On Demand on Comcast


I just found this notorious movie listed as The Conqueror Worm, with an R rating and a running time of 98 minutes. It had appeared on TV in decades past, but only in a 75-minute syndication print. When I started it, the title read:

Matthew Hopkins, Witchfinder General

There was no voiceover of a stanza from the poem "The Conqueror Worm" by Edgar Allan Poe (a poem that had nothing to do with witch hunts, but it was the gimmick of American International Pictures to link Poe to every one of their films that starred Vincent Price), this was the full original movie as released in Britain. The blue time bar promised a 98 minute length, but the movie ended at 88 minutes. Either 10 minutes is missing or the movie was never longer than 88.

Alas, a disappointing film. One reason I wanted to see the full version was when it was mentioned in the book Danse Macabre by Stephen King:

"Vincent Price, as the Witchfinder General in AIP's The Conqueror Worm, surely one of the most revolting horror pictures to be released by a major studio in the sixties, had a regular cookout at the climax of this one"

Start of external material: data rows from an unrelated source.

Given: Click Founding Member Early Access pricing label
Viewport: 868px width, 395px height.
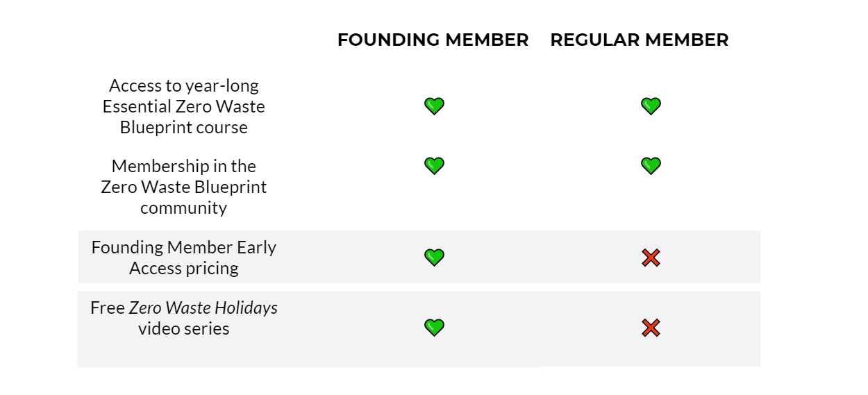Looking at the screenshot, I should click(184, 258).
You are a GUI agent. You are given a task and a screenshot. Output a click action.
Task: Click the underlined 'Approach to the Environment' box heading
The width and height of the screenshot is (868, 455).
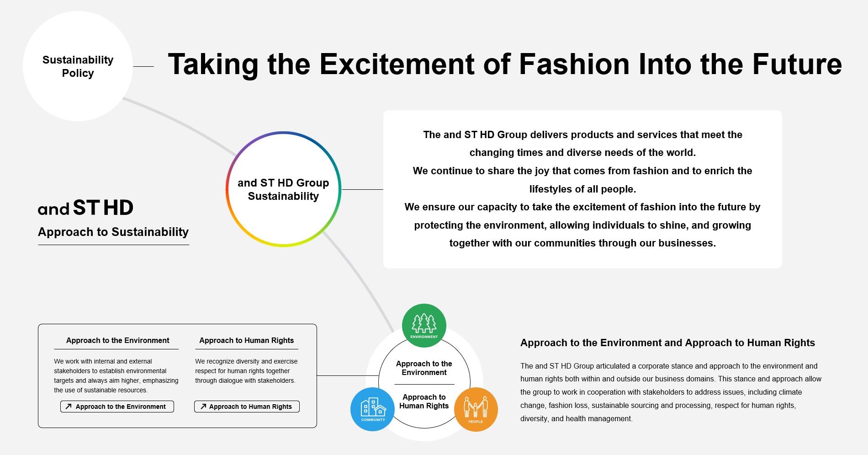(117, 341)
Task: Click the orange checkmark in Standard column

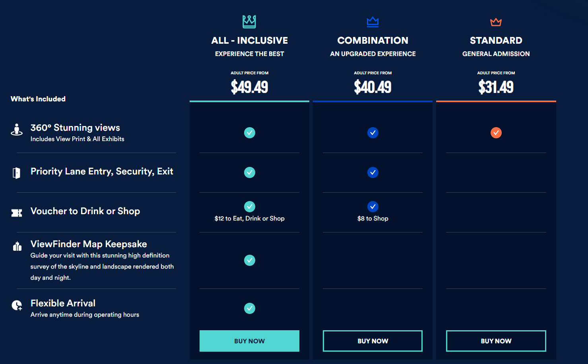Action: click(x=496, y=133)
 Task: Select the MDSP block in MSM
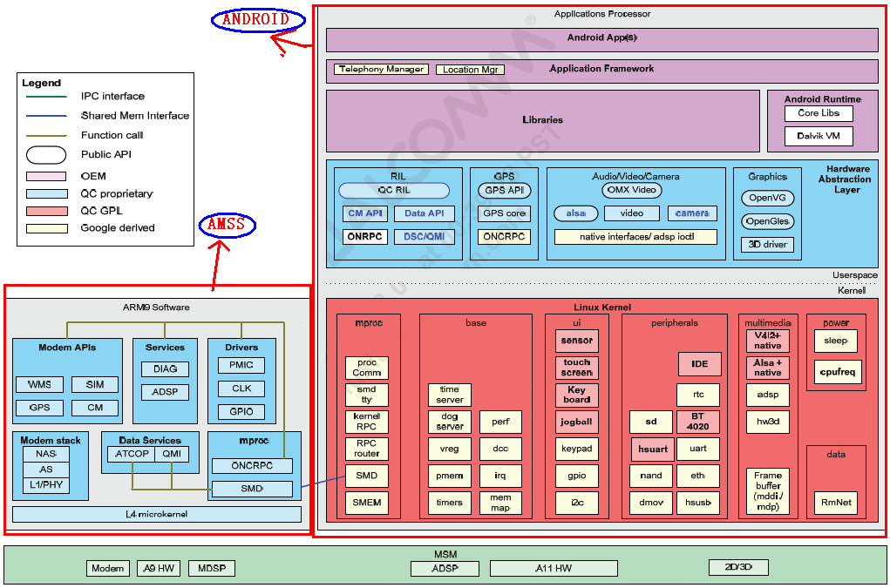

Evidently, King had not seen this film, because the climax featured Matthew Hopkins' demise instead. The 75-minute TV cut showed one person burned at the stake in the middle of the movie. I had an expectation that another such scene or several would be present, but the full movie has just that one. What the witch hunters are shown doing is hanging their victims, or terrorizing them in perfunctory ways, but most often they lay around on a tavern floor with women, fully clothed and doing nothing. The cast is the best thing about this movie, and they do what they can within a mediocre production. Ian Ogilvy gets to do away with Vincent Price, too bad it's with a fake hatchet and red paint.

As for another candidate for most revolting '60's picture by a major studio, I'd go with Sodom and Gommorah (1962), or The Fall of the Roman Empire (1964). These are historical movies rather than horror, but the latter is the one with a "cookout" near the end.